BRUSSELS (Reuters) – Donald Tusk defended an EU plan to control Northern Ireland’s trade regulation after Brexit which has angered the British, saying he would ask Prime Minister Theresa May on Thursday if she had any better idea.
Before lunching with May in London on the eve of her setting out her vision of an EU-UK trade deal, EU summit chair Tusk said Wednesday’s proposal to keep Northern Ireland in an EU customs union, creating possible barriers with the British mainland, was the best option to avoid a “hard border” with EU member Ireland.
“Until now, no-one has come up with anything wiser than that,” the European Council president told a conference in Brussels. “In a few hours I will be asking in London whether the UK government has a better idea, that would be as effective in preventing a hard border between Ireland and Northern Ireland.”
May will lay out her views on how to keep trade open between all of the United Kingdom and the European Union on Friday; Tusk will set out the EU negotiating proposals early next week, preparing for trade talks to begin after May has met the other 27 EU leaders at a summit in Brussels in three weeks time.
Britain argues that it can avoid creating frontier checks in Ireland that could reignite sectarian conflict in the north by technological and administrative innovations for a “smart border” that would maintain “frictionless trade”.
In publishing on Wednesday its first draft of a withdrawal treaty which both sides hope to agree by October, the EU said it would be happy to consider that. But in the meantime it was writing into clear legal language the “backstop” position it insists May agreed to in December. That position, however, left May’s key Unionist allies in Belfast furious that the EU plan would threaten their constitutional link to the British mainland.
Rhetoric on both sides has toughened in recent weeks as the difficulties of reaching a deal to avoid economic chaos when Britain leaves in 13 months have come into sharper focus. The pound softened on Thursday as investors focused on warnings from Brussels that a deal, which would also give business an extra couple of years to adjust to Brexit, was not yet guaranteed.
While it is not clear what trade solutions May will present on Friday, suggestions that it will involve different “baskets” of economic sectors differentiated by their degree of regulatory alignment with the EU prompted Tusk last week to describe such ideas as “pure illusion”. Others call it “cherry-picking”.
On Thursday, at a forum run by the EU employers federation Business Europe, the conservative former Polish premier renewed his sceptical appraisal of talk of “frictionless trade” once May carries out a plan to leave the single market and customs union.
“There can be no frictionless trade outside of the customs union and the Single Market,” Tusk said. “Friction is an inevitable side effect of Brexit. By nature.”
Britons opposed to leaving the EU are fighting a rearguard action that seeks to use May’s weakness in her own Conservative party and in parliament to disrupt it — though there is little sign public opinion has shifted far from the roughly 50-50 split which delivered a narrow vote for Brexit in a 2016 referendum.

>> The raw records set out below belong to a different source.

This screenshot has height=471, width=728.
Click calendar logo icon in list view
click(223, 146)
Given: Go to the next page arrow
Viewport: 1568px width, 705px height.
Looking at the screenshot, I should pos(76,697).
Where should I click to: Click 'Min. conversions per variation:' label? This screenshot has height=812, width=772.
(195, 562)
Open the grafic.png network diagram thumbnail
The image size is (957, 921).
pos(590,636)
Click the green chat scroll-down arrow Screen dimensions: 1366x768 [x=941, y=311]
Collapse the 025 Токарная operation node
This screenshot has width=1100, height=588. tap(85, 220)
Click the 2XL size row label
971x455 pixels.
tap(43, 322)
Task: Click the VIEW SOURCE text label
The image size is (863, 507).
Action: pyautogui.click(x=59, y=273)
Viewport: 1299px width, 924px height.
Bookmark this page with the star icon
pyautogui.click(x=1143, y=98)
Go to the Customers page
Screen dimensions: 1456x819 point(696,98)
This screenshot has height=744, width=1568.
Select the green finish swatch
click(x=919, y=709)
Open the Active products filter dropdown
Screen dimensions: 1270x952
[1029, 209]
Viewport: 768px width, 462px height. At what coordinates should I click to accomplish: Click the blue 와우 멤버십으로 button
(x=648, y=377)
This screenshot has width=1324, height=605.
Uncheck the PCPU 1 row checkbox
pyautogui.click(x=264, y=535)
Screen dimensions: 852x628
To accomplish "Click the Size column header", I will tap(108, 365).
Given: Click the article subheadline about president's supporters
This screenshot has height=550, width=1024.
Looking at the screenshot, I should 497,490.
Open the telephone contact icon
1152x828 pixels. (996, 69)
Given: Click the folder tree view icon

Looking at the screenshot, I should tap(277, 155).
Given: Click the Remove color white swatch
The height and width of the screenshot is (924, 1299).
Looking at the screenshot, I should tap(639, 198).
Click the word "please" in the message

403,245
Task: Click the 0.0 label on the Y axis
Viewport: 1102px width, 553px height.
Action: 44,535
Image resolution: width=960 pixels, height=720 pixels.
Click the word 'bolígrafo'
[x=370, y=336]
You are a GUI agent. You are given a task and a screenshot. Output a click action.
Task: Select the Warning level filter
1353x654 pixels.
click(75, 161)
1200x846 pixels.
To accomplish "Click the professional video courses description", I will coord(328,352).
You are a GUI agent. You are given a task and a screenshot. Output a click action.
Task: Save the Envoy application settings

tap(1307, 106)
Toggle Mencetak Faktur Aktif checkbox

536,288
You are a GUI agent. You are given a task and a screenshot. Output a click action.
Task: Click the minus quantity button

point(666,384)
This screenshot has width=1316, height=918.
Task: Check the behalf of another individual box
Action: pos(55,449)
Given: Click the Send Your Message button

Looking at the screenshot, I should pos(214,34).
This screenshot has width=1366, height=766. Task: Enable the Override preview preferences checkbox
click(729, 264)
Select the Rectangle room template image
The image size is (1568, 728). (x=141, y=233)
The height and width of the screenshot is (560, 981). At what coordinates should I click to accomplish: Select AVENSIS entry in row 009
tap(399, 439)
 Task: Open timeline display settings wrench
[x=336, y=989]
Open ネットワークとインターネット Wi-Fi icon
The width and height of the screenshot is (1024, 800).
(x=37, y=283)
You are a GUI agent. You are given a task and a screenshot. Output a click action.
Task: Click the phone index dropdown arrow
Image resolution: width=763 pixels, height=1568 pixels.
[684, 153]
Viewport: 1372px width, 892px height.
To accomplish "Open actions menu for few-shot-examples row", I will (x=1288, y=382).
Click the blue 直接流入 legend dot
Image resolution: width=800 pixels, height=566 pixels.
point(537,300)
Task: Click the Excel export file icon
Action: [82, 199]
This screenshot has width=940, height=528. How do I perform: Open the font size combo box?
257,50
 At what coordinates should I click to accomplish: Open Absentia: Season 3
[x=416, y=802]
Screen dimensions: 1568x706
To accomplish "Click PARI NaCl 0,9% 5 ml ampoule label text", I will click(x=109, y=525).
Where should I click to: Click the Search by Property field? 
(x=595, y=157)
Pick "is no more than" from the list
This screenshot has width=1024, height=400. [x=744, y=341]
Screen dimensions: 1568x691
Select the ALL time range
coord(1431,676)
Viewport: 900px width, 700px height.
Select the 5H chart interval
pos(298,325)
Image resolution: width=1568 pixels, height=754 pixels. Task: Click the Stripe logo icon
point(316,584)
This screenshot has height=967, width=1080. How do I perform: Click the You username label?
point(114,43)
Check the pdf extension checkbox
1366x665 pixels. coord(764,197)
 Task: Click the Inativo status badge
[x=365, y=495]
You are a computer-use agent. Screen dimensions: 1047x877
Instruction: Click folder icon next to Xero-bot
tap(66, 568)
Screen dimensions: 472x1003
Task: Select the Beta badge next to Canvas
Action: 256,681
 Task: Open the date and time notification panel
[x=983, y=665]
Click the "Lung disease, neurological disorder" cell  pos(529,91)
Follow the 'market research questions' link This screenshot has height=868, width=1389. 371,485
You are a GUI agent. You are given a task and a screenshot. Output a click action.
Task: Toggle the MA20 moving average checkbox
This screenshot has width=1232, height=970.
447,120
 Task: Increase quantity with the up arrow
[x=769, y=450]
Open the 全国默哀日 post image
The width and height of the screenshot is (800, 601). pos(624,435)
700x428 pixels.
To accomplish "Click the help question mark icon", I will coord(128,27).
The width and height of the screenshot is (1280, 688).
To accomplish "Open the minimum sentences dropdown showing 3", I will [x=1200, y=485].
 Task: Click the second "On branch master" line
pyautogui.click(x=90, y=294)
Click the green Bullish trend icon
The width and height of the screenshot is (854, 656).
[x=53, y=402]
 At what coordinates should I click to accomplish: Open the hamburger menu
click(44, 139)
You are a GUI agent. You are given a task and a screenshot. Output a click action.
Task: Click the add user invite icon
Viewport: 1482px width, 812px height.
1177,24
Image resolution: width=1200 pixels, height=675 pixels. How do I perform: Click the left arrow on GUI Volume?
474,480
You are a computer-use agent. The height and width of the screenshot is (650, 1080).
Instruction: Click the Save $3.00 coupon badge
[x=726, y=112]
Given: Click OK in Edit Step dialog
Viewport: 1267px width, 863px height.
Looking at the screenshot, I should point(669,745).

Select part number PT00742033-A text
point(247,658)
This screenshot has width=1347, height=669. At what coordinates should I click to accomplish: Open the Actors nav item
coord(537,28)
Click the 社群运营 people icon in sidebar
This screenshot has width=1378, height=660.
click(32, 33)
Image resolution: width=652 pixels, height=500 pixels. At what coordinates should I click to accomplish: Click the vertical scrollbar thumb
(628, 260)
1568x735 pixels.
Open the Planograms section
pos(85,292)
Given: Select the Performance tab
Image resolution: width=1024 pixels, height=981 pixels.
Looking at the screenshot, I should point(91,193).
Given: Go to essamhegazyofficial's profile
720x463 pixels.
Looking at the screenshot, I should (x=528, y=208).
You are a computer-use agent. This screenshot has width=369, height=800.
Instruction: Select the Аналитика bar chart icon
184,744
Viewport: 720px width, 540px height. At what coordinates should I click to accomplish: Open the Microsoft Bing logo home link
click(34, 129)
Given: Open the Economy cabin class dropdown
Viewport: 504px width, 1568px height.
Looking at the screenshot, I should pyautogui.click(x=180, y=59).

Tony Blair, the former Labour prime minister who is among the more prominent campaigners trying to halt Brexit, was in Brussels on Thursday, aiming to persuade EU policymakers to be ready to welcome Britain to remain if it changes its mind — and be ready to show a will to reform, especially to moderate the very easy migration across the EU that worried many Britons.
Blair told the BBC that he was hearing positive reactions on the continent: “Brexit may be bad for Britain; it’s bad for Europe,” he said.
“So … if it looks like Britain is prepared to change its mind, then if the price of that is Europe also putting forward changes and reforms … then that is something that Europe should do.”
Tusk and other EU leaders have repeatedly said that Britain would be welcome to stay, although some also make clear they are not willing to undertake major reforms in order to do that.
Frans Timmermans, deputy head of the EU executive, told the European Parliament on Wednesday: “If they change their minds and want to come back to the European Union, I think we would all welcome them warmly back into the European Union family.”